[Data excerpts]

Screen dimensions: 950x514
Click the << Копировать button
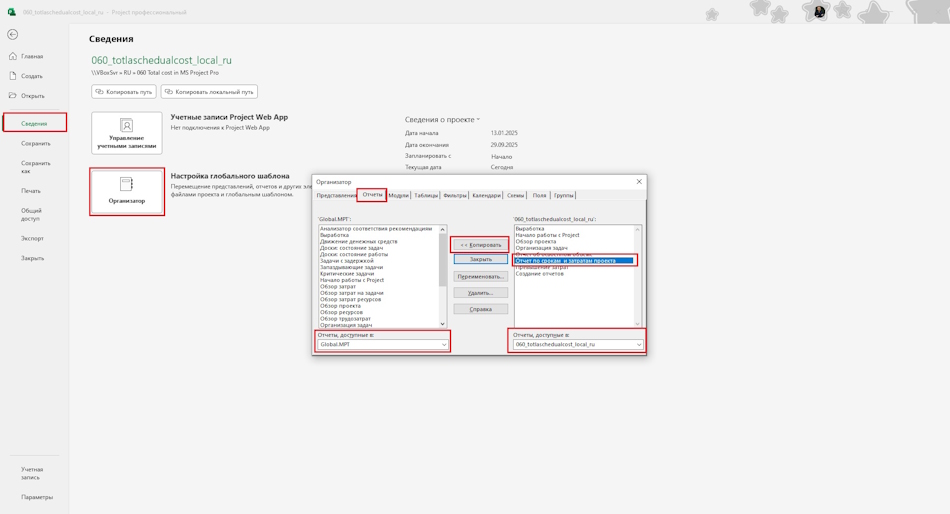[480, 245]
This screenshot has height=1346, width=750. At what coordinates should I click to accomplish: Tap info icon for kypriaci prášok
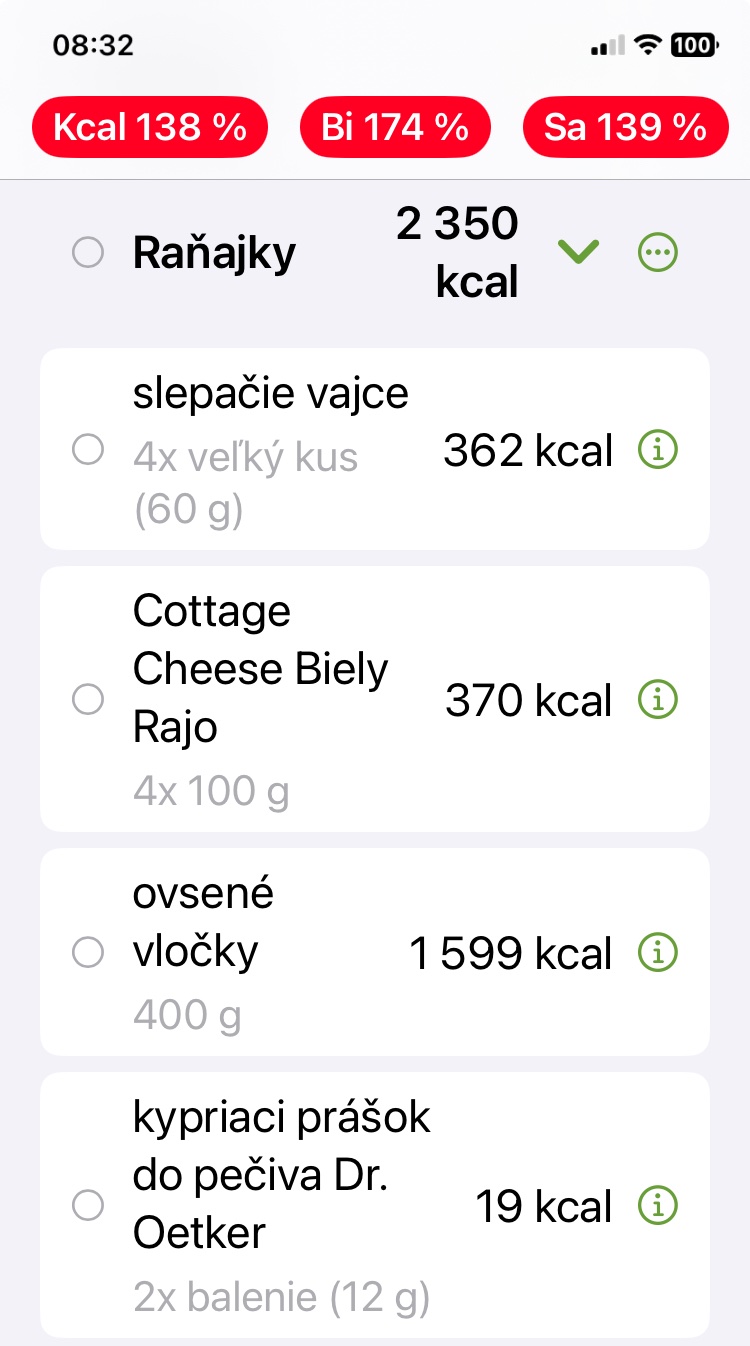[657, 1206]
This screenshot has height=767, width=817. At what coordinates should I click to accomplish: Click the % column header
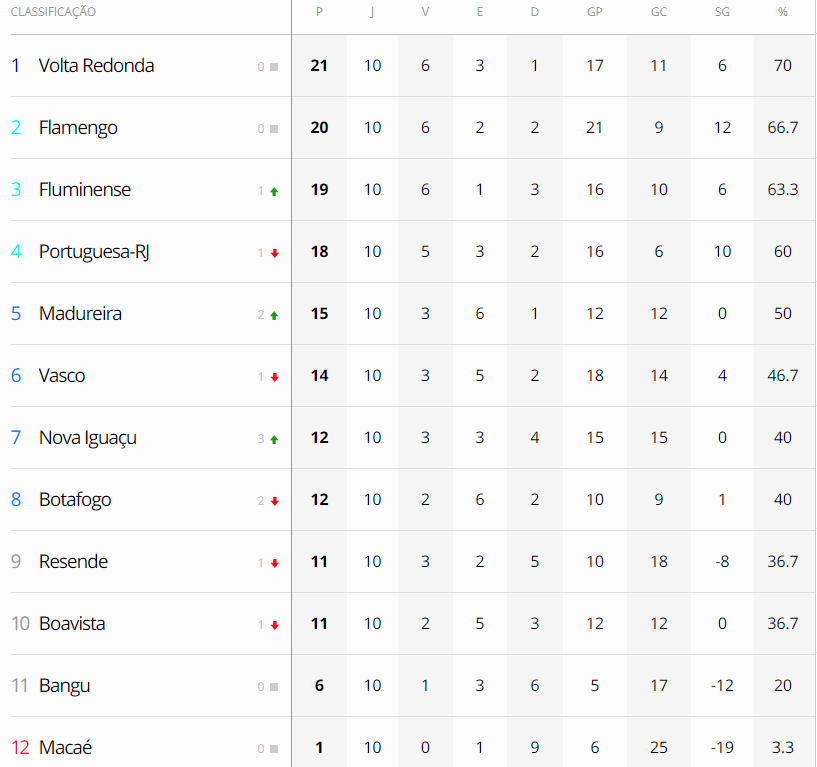point(782,12)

▶ _What is expected_: Could you output all the entries above exactly as written, leaving out the pictures?

▶ _Result_:
Screen dimensions: 950x514
Click the << Копировать button
[480, 245]
This screenshot has height=1346, width=750. At what coordinates should I click to accomplish: Tap info icon for kypriaci prášok
[657, 1206]
This screenshot has height=767, width=817. At what coordinates should I click to accomplish: Click the % column header
point(782,12)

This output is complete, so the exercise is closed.